As a veterinarian, I have done a lot of pre-purchase soundness evaluations on horses for prospective buyers. I have come to believe there are different parameters to evaluate a horse’s functional soundness depending on the situation.
I like to have a discussion with prospective buyers to come to an understanding of what they expect or need in a horse and his soundness. If it’s a beginner or youth, it seems to me wise for them to get an older, experienced horse to start with. This situation often presents a horse that may have some changes that accrue with age and use. I feel it’s my job to evaluate these changes and discuss their significance with a prospective buyer.
Examples might be a thickened extensor tendon sheath, or some subtle changes on radiographs that aren’t threatening and may be considered normal for that horse’s history. The way the horse presents at the time, the recent history of the horse’s functioning and suitability for the rider are all to be considered in making a decision on whether or not to go ahead with the purchase.

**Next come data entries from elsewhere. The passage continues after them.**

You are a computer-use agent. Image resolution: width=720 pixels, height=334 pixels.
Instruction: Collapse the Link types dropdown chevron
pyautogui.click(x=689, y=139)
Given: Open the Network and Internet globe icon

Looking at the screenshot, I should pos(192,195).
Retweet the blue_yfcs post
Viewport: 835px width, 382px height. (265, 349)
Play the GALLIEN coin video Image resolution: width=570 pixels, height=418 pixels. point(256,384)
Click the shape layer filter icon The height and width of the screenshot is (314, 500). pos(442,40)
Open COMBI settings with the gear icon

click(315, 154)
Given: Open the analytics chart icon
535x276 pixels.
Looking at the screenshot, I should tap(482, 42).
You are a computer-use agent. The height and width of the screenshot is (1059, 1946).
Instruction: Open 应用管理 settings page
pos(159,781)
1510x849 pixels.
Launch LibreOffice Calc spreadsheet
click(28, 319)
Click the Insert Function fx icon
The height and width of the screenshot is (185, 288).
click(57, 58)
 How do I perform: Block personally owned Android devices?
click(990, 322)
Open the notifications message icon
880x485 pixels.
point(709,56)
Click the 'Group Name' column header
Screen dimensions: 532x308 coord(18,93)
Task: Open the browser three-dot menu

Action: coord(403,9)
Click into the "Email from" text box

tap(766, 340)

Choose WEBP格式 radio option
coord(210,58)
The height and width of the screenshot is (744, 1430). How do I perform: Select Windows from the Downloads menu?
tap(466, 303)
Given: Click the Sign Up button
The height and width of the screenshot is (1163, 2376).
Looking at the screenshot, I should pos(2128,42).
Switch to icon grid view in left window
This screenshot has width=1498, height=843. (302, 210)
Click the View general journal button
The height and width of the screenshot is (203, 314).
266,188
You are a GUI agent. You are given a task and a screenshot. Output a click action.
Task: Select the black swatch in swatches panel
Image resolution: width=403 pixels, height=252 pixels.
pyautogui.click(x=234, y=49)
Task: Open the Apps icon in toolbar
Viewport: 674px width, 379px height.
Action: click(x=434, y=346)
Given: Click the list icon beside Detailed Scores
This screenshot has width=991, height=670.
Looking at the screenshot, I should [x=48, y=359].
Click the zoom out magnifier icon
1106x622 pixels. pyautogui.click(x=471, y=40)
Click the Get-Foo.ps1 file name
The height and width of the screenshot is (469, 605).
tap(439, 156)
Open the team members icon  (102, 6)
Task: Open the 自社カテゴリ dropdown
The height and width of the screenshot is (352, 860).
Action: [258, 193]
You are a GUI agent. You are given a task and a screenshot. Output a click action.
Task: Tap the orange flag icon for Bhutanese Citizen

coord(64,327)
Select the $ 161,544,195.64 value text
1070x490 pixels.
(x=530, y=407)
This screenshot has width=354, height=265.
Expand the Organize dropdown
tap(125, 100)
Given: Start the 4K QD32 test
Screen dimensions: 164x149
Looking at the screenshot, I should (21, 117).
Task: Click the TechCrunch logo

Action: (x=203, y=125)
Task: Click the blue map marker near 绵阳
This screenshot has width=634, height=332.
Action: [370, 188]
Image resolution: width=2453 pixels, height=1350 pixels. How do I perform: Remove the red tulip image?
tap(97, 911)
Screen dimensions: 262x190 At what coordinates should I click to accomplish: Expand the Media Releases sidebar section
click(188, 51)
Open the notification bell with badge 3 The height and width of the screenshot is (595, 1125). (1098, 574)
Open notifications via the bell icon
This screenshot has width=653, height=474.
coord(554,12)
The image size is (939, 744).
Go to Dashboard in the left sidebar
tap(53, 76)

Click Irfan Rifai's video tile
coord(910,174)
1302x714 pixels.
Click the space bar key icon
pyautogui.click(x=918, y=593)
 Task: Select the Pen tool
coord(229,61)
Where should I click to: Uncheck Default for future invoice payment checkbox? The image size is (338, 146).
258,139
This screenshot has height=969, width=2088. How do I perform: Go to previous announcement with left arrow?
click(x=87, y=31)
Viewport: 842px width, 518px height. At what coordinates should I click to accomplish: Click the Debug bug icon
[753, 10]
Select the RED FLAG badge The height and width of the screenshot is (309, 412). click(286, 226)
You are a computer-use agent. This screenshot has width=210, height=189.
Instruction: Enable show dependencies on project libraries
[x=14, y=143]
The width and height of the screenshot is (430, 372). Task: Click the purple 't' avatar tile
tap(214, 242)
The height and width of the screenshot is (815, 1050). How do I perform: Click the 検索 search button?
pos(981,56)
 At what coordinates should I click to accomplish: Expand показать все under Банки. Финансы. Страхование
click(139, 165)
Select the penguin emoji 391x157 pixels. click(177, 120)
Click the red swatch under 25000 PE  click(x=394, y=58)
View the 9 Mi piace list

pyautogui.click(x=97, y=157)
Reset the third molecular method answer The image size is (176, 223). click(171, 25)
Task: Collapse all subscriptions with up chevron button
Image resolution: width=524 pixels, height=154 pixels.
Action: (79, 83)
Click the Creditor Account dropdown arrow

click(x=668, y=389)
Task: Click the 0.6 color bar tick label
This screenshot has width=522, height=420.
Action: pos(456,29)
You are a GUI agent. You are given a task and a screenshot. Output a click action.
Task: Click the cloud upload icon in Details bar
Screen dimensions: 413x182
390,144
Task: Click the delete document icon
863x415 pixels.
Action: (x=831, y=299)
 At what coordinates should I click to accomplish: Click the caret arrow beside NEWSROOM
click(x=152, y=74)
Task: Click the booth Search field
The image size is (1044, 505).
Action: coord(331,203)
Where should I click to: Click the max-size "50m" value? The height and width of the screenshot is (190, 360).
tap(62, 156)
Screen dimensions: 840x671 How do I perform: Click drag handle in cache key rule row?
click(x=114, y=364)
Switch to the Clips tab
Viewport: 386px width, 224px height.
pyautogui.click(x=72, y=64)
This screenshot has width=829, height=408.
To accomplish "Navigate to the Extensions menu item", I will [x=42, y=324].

I think that one should be less accepting of lesions present in a young horse or prospect. The time and cost to be invested in getting this horse to be competitive should be seriously considered relative to the risk of these conditions evolving to compromise the horse’s serviceability. This philosophy also spills over into what procedures I would go ahead with to get a horse sound. To me, if you have a horse that’s made and you’re happy with, if joint surgery or a neurectomy is indicated to keep him serviceable, you go ahead with it. I personally wouldn’t invest that time or cost, both financially and emotionally, in a young prospect. Perhaps a less athletic endeavor is indicated for that horse.
I guess my point to make is that soundness evaluation is not always a black-and-white situation. My observation is that people tend to want it to be black and white for various reasons. I have seen less experienced people pass up the opportunity to buy a solid horse that’s 15 or 16 years old with some issues, to buy a 3-year-old that’s free of any physical changes. That usually doesn’t work out too well, but perhaps they learned something. The truth is, one has to accept that whenever you buy a horse, you’re taking a risk. That’s life.